The risk is higher if someone consumes placenta from another person.

"When you deliver a baby, there is a lot of bacteria in your vagina and cross-contamination with other things, like feces," said Dr. Amanda Selk, an obstetrician-gynecologist at Women's College Hospital in Toronto, commenting on Health Canada's warning. "It's all close together, especially with a vaginal delivery."

Selk said there is no scientifically proven means to prepare placenta -- whether by cooking, steaming, dehydrating or encapsulating -- that guarantees any bacteria or viruses present are destroyed.

"And some people actually eat it fresh," she said.

Health Canada cited a case reported by the U.S. Centers for Disease Control about an infant who was hospitalized for an infection from a bacteria found in the placenta pills his mother had been ingesting.

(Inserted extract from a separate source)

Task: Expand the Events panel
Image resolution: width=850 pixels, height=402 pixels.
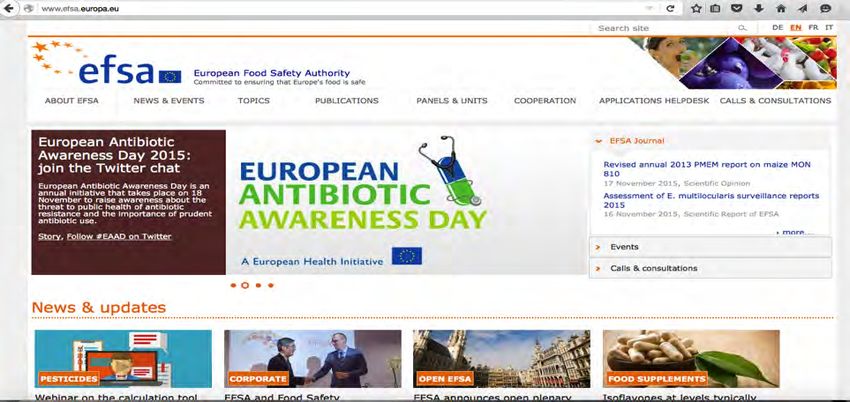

The federal department also said placenta products prepared by a third party are considered drugs and are subject to the requirements of the Food and Drugs Act. No such products containing human placenta are authorized for consumption in Canada.

Meaghan Grant, co-owner of Toronto Family Doulas, said her company has been providing placenta capsules to new mothers since June 2016 at a cost of $325.

A trained and certified doula spends two days in a client's home preparing the placenta, which is steamed, dehydrated for 12 to 24 hours, then encapsulated.

The company also operates in Hamilton and Ottawa, but provides placenta encapsulation only in the former location.

Health Canada said it has sent several compliance letters to clinics and individuals offering human placenta encapsulation services to clarify regulatory requirements, and the department said it will take regulatory action if any health risk is identified.

But Grant said her company doesn't run afoul of Canada's Food and Drugs Act because it doesn't prepare and sell placentas from one individual for use by another.

"We're not selling a product, we're selling a service," she said, adding that she would like to see services like hers regulated to weed out "people who teach themselves how to do it using an oven and a cookie sheet on YouTube."

As well, Grant said the company makes no claims about potential health benefits.

"As doulas, our job is to support a family in supporting the choices that are right for their family. We approach this as: 'Our clients want this service."'

Still, Selk advises against women consuming placenta products, not only because of the risk of infection, but also because there is no scientific evidence that it has any health benefits.

"But people trust their friends and personal experience," she said. "So when someone says 'I ate it and I felt better,' a lot of people trust that information and they don't see any risk to it or minimal risk to it.

"We have things that we know work for (anemia and postpartum depression) and until we have a way to say that this is actually a safe process, we wouldn't recommend it."